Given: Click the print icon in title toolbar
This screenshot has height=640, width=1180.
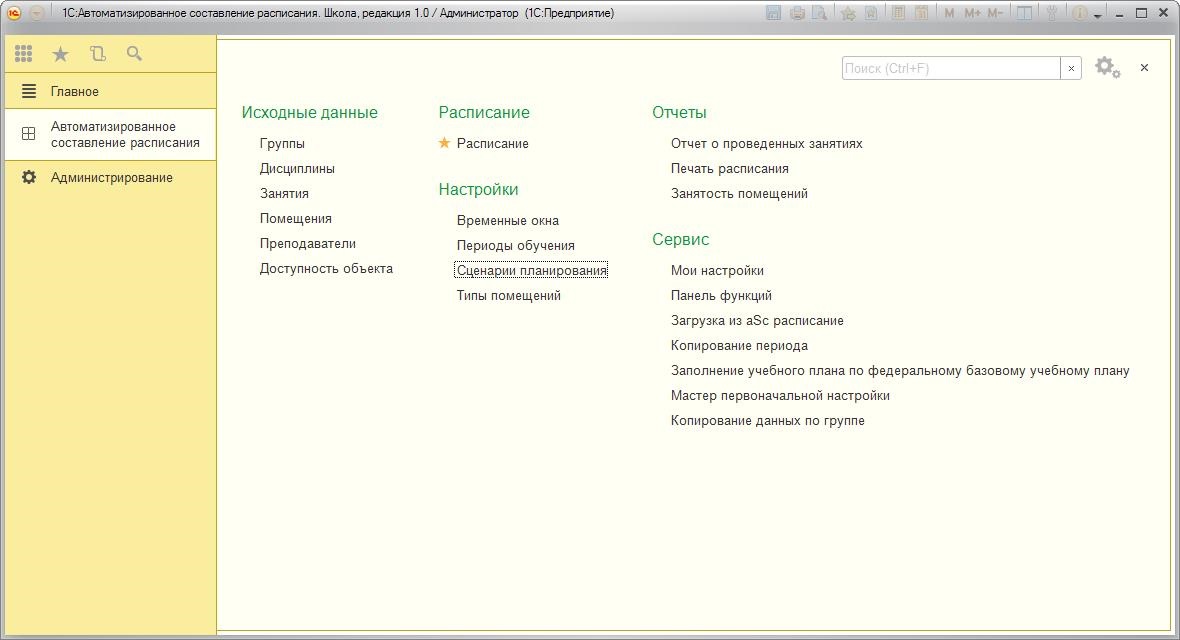Looking at the screenshot, I should pos(797,13).
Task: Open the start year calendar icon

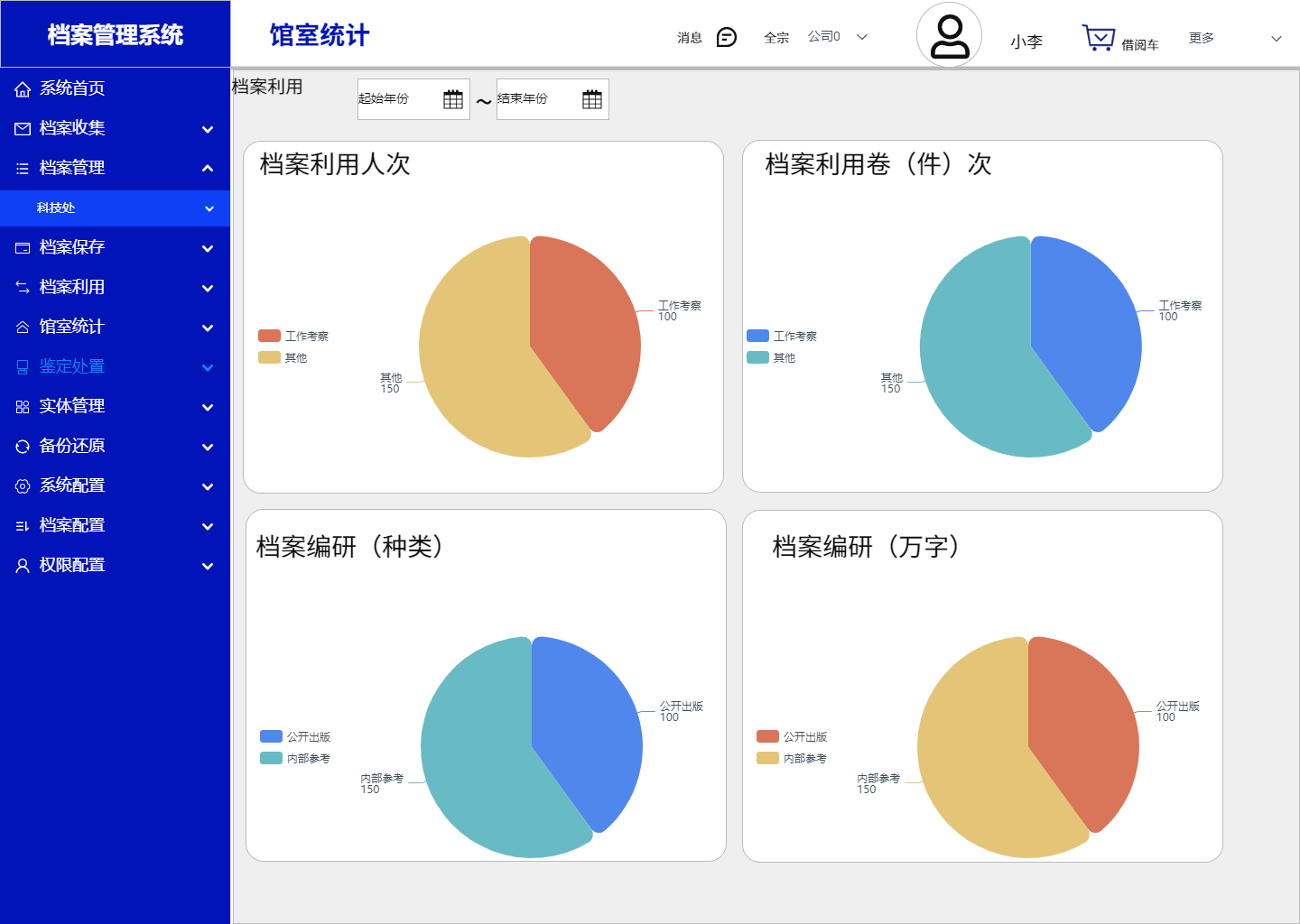Action: [x=453, y=99]
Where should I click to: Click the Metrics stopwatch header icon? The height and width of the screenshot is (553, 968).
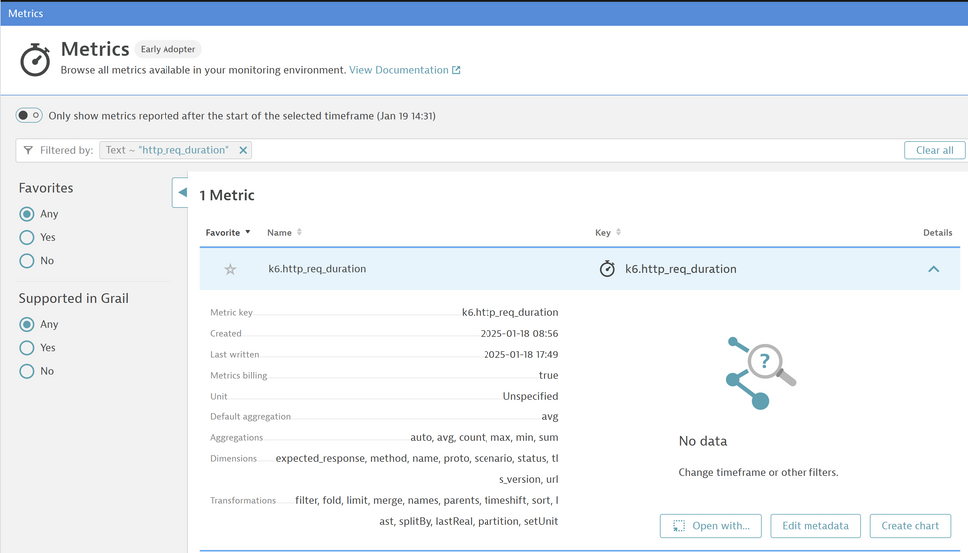(x=35, y=59)
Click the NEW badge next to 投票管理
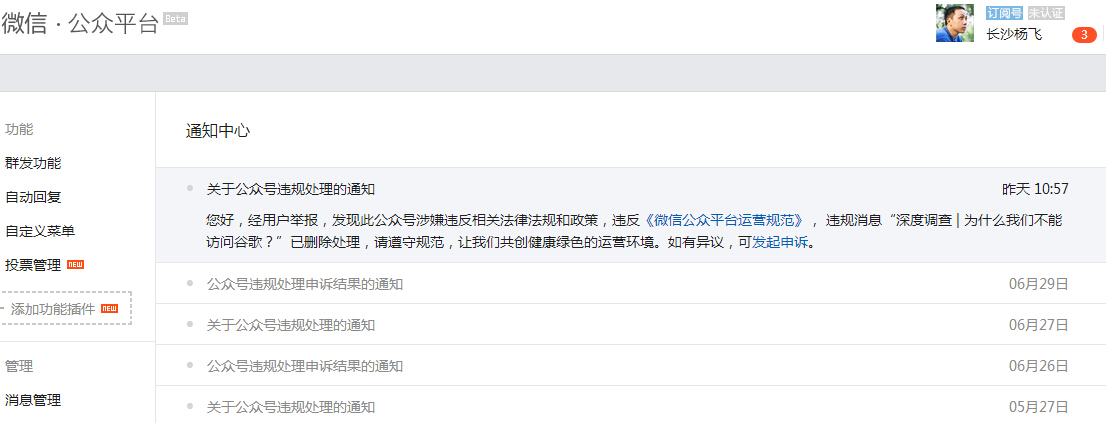The image size is (1106, 423). 75,264
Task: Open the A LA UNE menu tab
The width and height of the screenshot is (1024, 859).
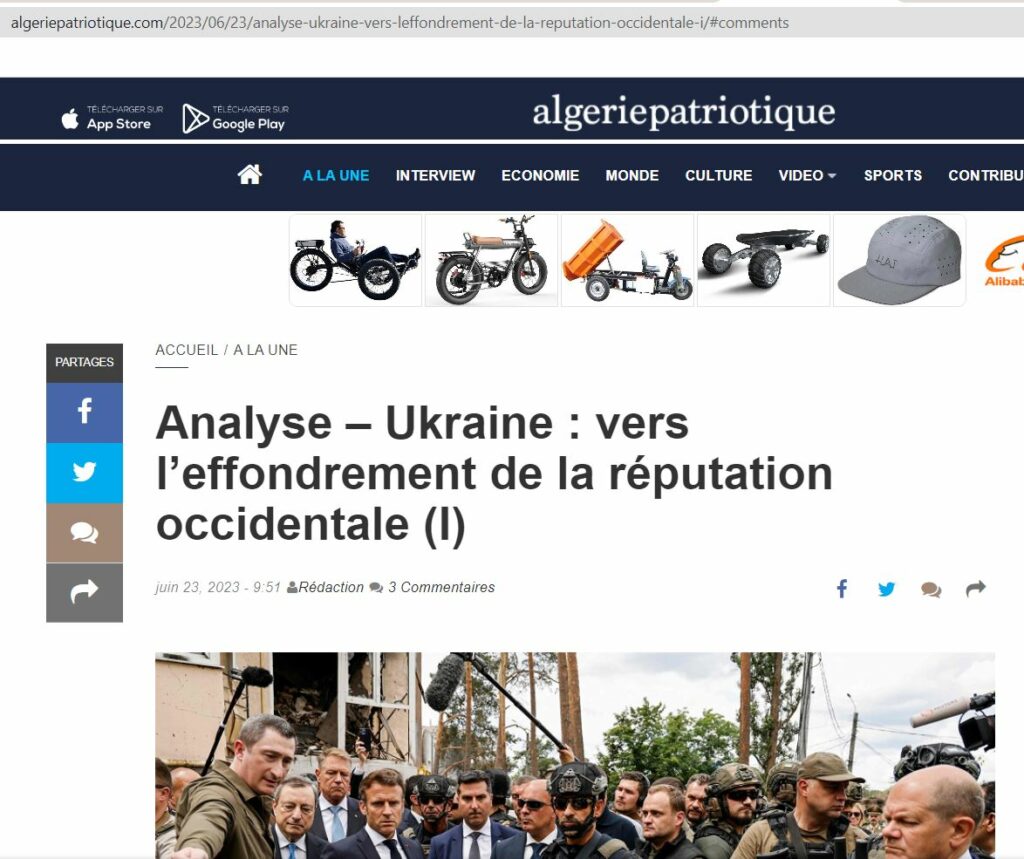Action: click(x=336, y=175)
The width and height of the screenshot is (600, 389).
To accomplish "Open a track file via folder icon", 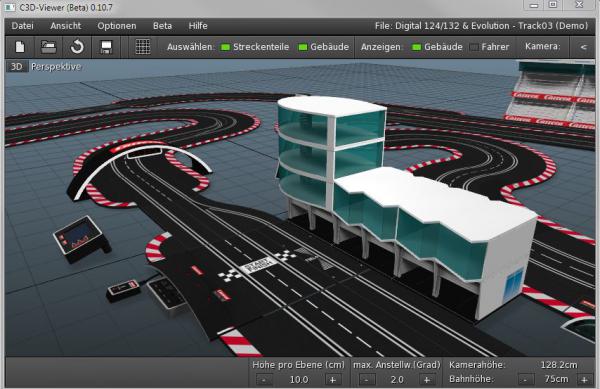I will [49, 47].
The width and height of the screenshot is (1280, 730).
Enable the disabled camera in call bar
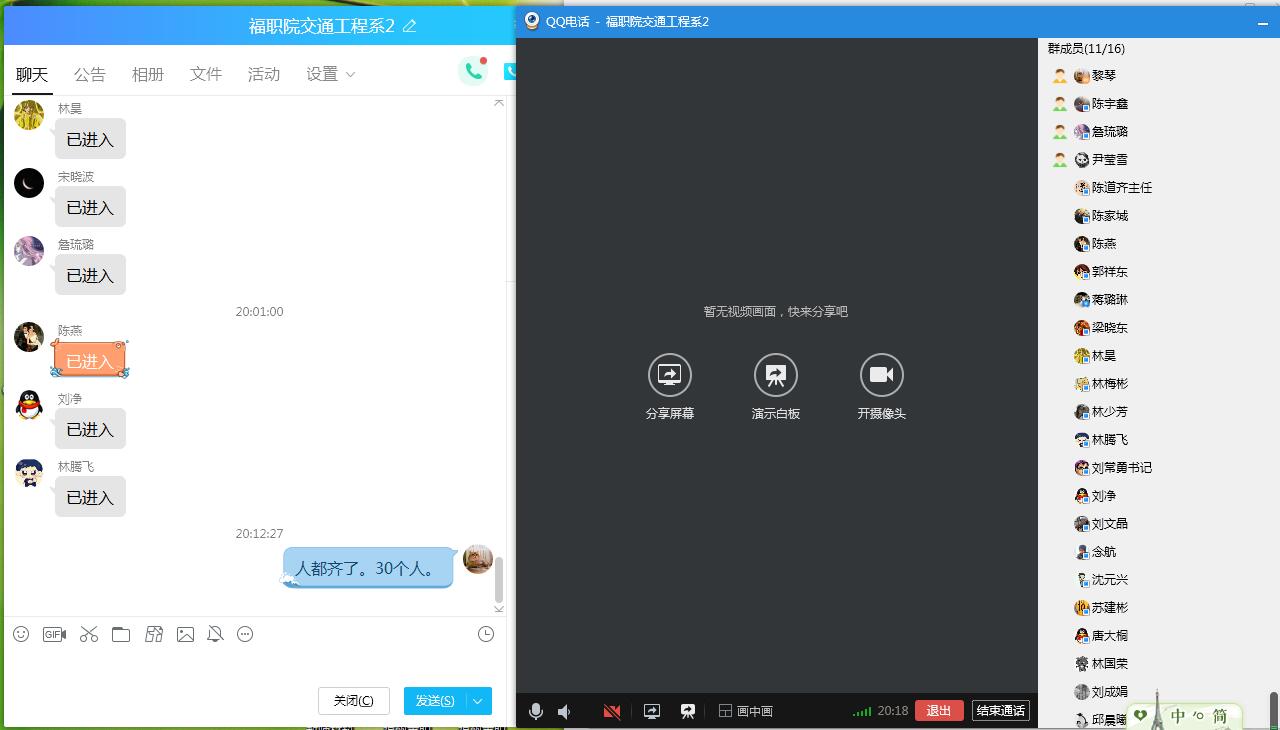point(612,711)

-*-*-

Write back word for word every line in the entries above from the one with "This screenshot has height=640, width=1180." to the one with "The width and height of the screenshot is (600, 389).", ends included, and none of the pictures.

This screenshot has height=640, width=1180.
Looking at the screenshot, I should pos(797,13).
Task: Open the start year calendar icon

Action: [x=453, y=99]
Where should I click to: Click the Metrics stopwatch header icon? The height and width of the screenshot is (553, 968).
(x=35, y=59)
Click the NEW badge next to 投票管理
The image size is (1106, 423). 75,264
Task: Open the A LA UNE menu tab
The width and height of the screenshot is (1024, 859).
Action: click(x=336, y=175)
The width and height of the screenshot is (600, 389).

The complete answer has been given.